● **O que se espera**
Copie literalmente as linhas que vão da que contém "Viewport: 800px width, 435px height." até a última linha, ambas incluídas, deixando as imagens de fora.

╔══

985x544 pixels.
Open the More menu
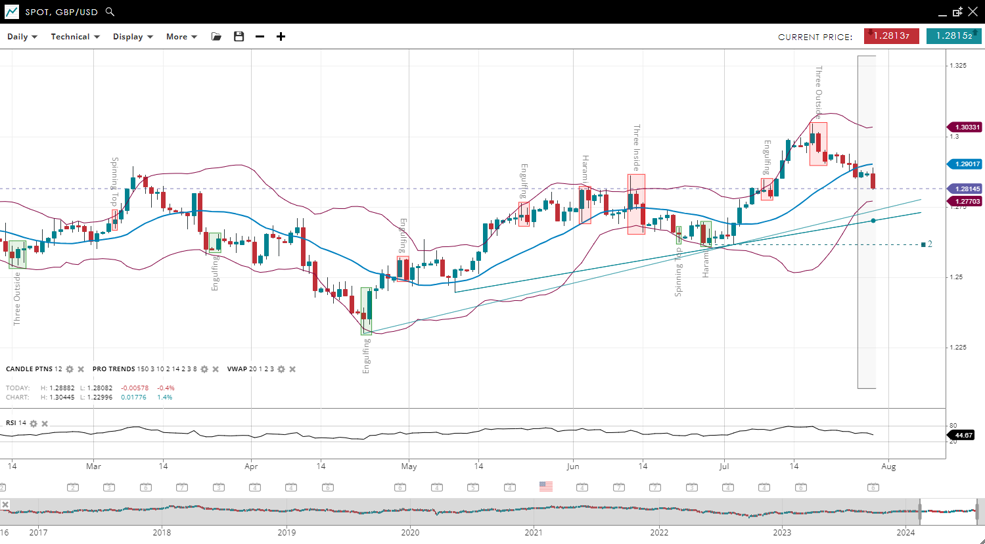pyautogui.click(x=181, y=37)
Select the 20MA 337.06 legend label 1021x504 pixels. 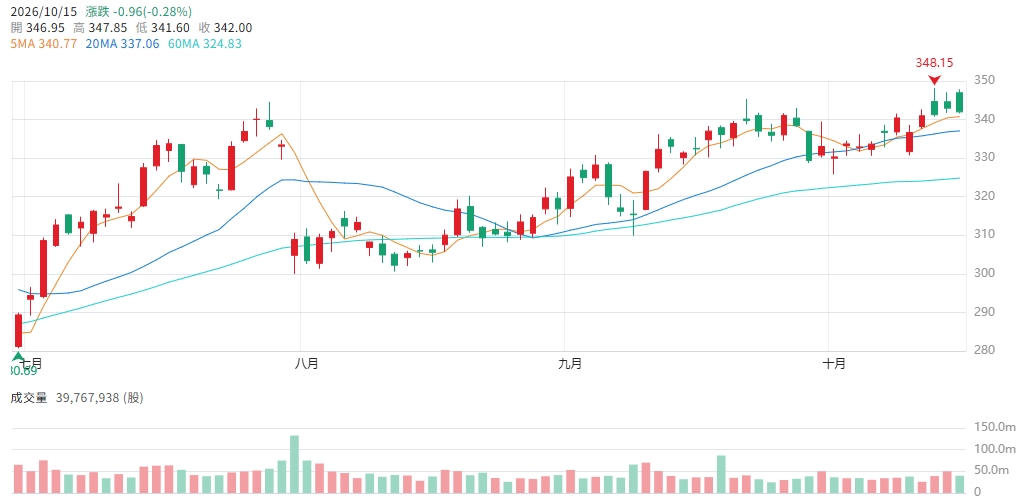[x=122, y=44]
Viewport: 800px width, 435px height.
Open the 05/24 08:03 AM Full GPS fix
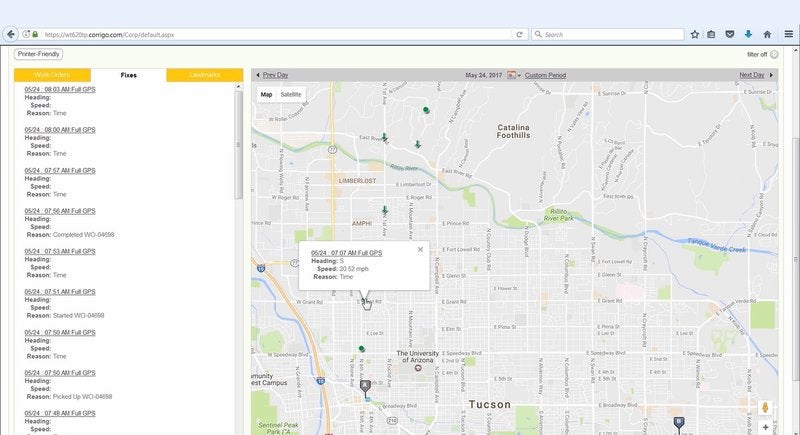(x=60, y=89)
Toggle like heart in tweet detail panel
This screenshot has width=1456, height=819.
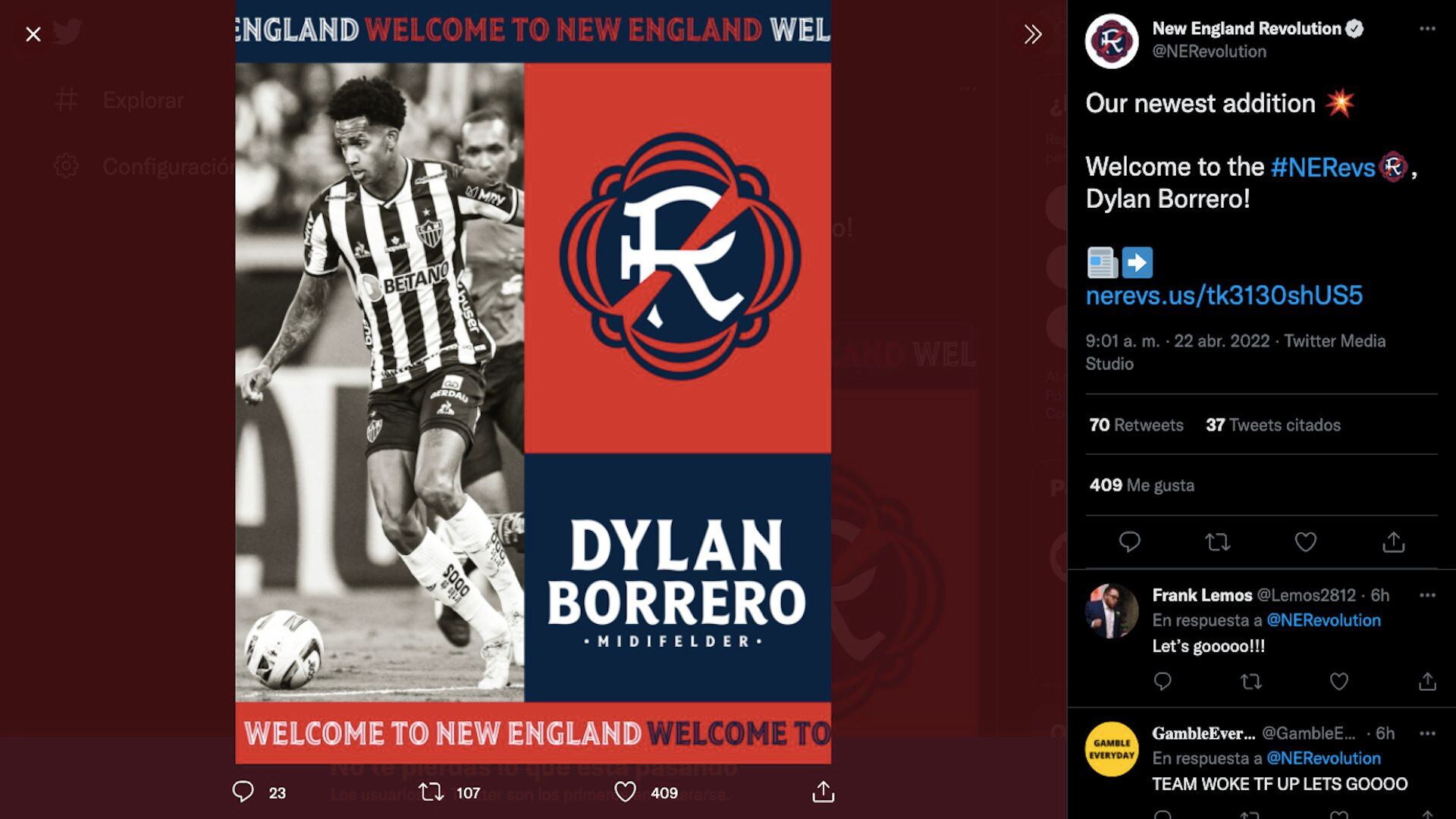(x=1305, y=541)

╚══

● **Resposta do exercício**
Viewport: 800px width, 435px height.
Open the 05/24 08:03 AM Full GPS fix
(x=60, y=89)
Toggle like heart in tweet detail panel
This screenshot has width=1456, height=819.
(x=1305, y=541)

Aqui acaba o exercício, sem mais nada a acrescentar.